Start of Records provided

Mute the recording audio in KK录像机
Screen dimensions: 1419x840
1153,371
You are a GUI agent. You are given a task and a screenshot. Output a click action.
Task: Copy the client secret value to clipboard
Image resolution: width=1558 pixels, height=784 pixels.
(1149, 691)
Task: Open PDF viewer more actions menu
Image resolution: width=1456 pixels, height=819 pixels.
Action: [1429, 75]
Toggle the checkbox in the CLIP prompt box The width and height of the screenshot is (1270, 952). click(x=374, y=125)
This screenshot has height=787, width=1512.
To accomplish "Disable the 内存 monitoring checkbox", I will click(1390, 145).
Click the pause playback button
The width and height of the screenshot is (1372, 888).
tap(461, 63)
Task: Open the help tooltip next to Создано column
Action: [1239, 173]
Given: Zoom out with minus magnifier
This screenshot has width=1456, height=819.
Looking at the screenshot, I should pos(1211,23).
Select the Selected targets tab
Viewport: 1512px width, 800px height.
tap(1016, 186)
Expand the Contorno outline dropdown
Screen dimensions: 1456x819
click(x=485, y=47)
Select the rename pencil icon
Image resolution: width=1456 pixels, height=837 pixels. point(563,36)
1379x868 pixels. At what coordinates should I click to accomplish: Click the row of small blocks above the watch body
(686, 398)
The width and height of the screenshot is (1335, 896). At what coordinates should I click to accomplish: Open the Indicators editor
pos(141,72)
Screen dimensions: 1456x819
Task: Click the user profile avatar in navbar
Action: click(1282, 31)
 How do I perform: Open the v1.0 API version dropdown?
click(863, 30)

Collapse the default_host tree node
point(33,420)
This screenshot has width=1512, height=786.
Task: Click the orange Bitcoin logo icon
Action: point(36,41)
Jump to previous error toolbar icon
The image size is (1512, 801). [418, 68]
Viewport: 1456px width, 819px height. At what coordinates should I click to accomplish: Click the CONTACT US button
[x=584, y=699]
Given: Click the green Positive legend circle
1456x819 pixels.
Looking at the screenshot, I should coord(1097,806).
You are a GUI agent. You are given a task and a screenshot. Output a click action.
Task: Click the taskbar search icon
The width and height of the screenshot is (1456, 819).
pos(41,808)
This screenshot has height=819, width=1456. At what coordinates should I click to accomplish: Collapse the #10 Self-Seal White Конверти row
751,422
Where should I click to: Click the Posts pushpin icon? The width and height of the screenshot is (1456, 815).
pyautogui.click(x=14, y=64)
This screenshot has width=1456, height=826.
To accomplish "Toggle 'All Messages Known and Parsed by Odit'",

End of Records provided

» **Task directions**
The full set of entries, copied exactly, is the expected answer.

» **Task answer**
Mute the recording audio in KK录像机
Screen dimensions: 1419x840
1153,371
You are a GUI agent. You are given a task and a screenshot. Output a click action.
Task: Copy the client secret value to clipboard
Image resolution: width=1558 pixels, height=784 pixels.
(1149, 691)
Task: Open PDF viewer more actions menu
Image resolution: width=1456 pixels, height=819 pixels.
Action: [1429, 75]
Toggle the checkbox in the CLIP prompt box The width and height of the screenshot is (1270, 952). click(x=374, y=125)
This screenshot has height=787, width=1512.
To accomplish "Disable the 内存 monitoring checkbox", I will click(1390, 145).
Click the pause playback button
The width and height of the screenshot is (1372, 888).
tap(461, 63)
Task: Open the help tooltip next to Создано column
Action: [1239, 173]
Given: Zoom out with minus magnifier
This screenshot has width=1456, height=819.
Looking at the screenshot, I should pos(1211,23).
Select the Selected targets tab
Viewport: 1512px width, 800px height.
tap(1016, 186)
Expand the Contorno outline dropdown
Screen dimensions: 1456x819
click(x=485, y=47)
Select the rename pencil icon
Image resolution: width=1456 pixels, height=837 pixels. point(563,36)
1379x868 pixels. At what coordinates should I click to accomplish: Click the row of small blocks above the watch body
(686, 398)
The width and height of the screenshot is (1335, 896). At what coordinates should I click to accomplish: Open the Indicators editor
pos(141,72)
Screen dimensions: 1456x819
Task: Click the user profile avatar in navbar
Action: click(1282, 31)
 How do I perform: Open the v1.0 API version dropdown?
click(863, 30)

Collapse the default_host tree node
point(33,420)
This screenshot has width=1512, height=786.
Task: Click the orange Bitcoin logo icon
Action: point(36,41)
Jump to previous error toolbar icon
The image size is (1512, 801). [418, 68]
Viewport: 1456px width, 819px height. At what coordinates should I click to accomplish: Click the CONTACT US button
[x=584, y=699]
Given: Click the green Positive legend circle
1456x819 pixels.
Looking at the screenshot, I should coord(1097,806).
You are a GUI agent. You are given a task and a screenshot. Output a click action.
Task: Click the taskbar search icon
The width and height of the screenshot is (1456, 819).
pos(41,808)
This screenshot has height=819, width=1456. At what coordinates should I click to accomplish: Collapse the #10 Self-Seal White Конверти row
751,422
Where should I click to: Click the Posts pushpin icon? The width and height of the screenshot is (1456, 815).
pyautogui.click(x=14, y=64)
This screenshot has width=1456, height=826.
To accomplish "Toggle 'All Messages Known and Parsed by Odit'",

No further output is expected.